After a long and rather bitter Winter here in Canberra, I am inclined to step outside and perform the Salute to Sun as a gesture of thanks to some warm, sunny days. With the start of the new season, my vegetable garden needs some attention, so Growing Your Own Fruit & Vegetables, a new book by Alison Chivers and Mary Canning, arrived on my doorstep at just the right time.
Alison Chivers says she grew up in a family of three generations of Australian gardeners, and she and her siblings inherited 'a love of the natural world and a generational history of how things grow in Australia'. She documented this information in journals over the years and has now compiled it into this starting out guide in the hope that it will give readers the skills to grow their own food.
At the risk of using a cliche, the book really does cover everything you need to know about creating and nurturing your own fruit and vegetable garden. Chapters explore planning your vegetable patch: assessing your space, things to consider and how to build a garden. Before you start, a look at soil, fertilisers, mulching, compost, worm farms, irrigation and watering. Setting up costs, tools and equipment needed, preparation of the garden for planting. There's information on the principles of organic gardening, crop rotation and companion planting, seed saving, bees and pollination. And how and when to sow seeds.

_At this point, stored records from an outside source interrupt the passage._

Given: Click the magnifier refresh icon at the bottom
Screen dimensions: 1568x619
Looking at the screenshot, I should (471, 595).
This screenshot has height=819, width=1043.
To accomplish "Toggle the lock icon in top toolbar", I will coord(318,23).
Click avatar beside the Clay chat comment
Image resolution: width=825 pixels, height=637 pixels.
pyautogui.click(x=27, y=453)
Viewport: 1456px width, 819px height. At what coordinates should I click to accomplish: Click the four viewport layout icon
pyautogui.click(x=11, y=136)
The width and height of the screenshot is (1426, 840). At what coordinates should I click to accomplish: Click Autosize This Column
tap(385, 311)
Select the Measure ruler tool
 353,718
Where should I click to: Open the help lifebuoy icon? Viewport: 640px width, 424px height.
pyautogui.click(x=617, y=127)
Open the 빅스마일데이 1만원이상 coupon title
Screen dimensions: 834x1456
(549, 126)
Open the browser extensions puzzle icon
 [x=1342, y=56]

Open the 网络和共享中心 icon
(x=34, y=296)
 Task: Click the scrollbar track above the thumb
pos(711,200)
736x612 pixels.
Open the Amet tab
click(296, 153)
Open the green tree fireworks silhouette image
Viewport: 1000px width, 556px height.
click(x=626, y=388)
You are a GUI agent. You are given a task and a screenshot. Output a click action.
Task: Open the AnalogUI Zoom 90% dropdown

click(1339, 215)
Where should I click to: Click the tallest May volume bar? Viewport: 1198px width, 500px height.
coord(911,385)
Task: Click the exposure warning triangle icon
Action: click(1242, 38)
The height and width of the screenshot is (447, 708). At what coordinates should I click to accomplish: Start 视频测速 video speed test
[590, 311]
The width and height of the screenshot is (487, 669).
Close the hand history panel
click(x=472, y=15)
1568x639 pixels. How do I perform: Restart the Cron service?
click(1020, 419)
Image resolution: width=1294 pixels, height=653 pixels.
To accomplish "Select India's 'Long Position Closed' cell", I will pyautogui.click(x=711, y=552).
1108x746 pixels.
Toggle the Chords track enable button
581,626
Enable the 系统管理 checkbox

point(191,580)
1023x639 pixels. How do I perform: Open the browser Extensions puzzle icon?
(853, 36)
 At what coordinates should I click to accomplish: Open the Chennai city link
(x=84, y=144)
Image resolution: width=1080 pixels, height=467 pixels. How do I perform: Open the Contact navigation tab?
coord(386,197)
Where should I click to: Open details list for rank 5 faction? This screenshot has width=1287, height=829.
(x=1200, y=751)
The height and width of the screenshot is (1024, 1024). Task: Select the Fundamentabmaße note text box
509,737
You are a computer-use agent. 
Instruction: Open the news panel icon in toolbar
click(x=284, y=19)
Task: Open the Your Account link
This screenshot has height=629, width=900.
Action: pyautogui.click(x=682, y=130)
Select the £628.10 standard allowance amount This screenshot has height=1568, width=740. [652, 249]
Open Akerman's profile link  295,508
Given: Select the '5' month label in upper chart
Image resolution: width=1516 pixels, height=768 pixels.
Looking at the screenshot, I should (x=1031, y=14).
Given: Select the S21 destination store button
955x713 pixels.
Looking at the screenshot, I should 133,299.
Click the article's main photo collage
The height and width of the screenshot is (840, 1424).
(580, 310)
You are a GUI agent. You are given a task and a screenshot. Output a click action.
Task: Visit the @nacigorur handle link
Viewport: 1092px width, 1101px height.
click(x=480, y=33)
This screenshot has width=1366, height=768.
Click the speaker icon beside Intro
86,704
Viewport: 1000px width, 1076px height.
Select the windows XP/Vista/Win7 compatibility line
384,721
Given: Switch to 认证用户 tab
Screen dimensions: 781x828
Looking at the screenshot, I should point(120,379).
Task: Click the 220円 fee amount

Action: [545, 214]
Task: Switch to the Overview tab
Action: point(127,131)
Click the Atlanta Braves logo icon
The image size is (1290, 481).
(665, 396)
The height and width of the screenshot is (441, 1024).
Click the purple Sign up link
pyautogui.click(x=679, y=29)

There is an A to Z (Asian greens to zucchini) of growing vegetables, as well as information on growing herbs and a variety of fruit, such as apples, berries, citrus, figs, mangoes, melons, passionfruit, rhubarb and strawberries. Pests and diseases are also explained, together with suggestions for natural remedies. A comprehensive gardening calendar explains what to sow and when in each of the cool, temperate, tropical and subtropical regions of Australia. Common gardening terms are also explained.
I love the gems of information in this book, such as spraying foliage with espresso coffee as a snail killer; and the sage reminder that conventionally grown strawberries are among the most chemically contaminated crops. And did you know that San Pedro and Smyrna figs require pollination by a fig wasp from the Capri fig?!
Growing Your Own Fruit & Vegetables by Alison Chivers and photography by Mary Canning (New Holland Publishers) $40.00. Many thanks to Alison Chivers, Mary Canning and New Holland for giving me the opportunity to review this title.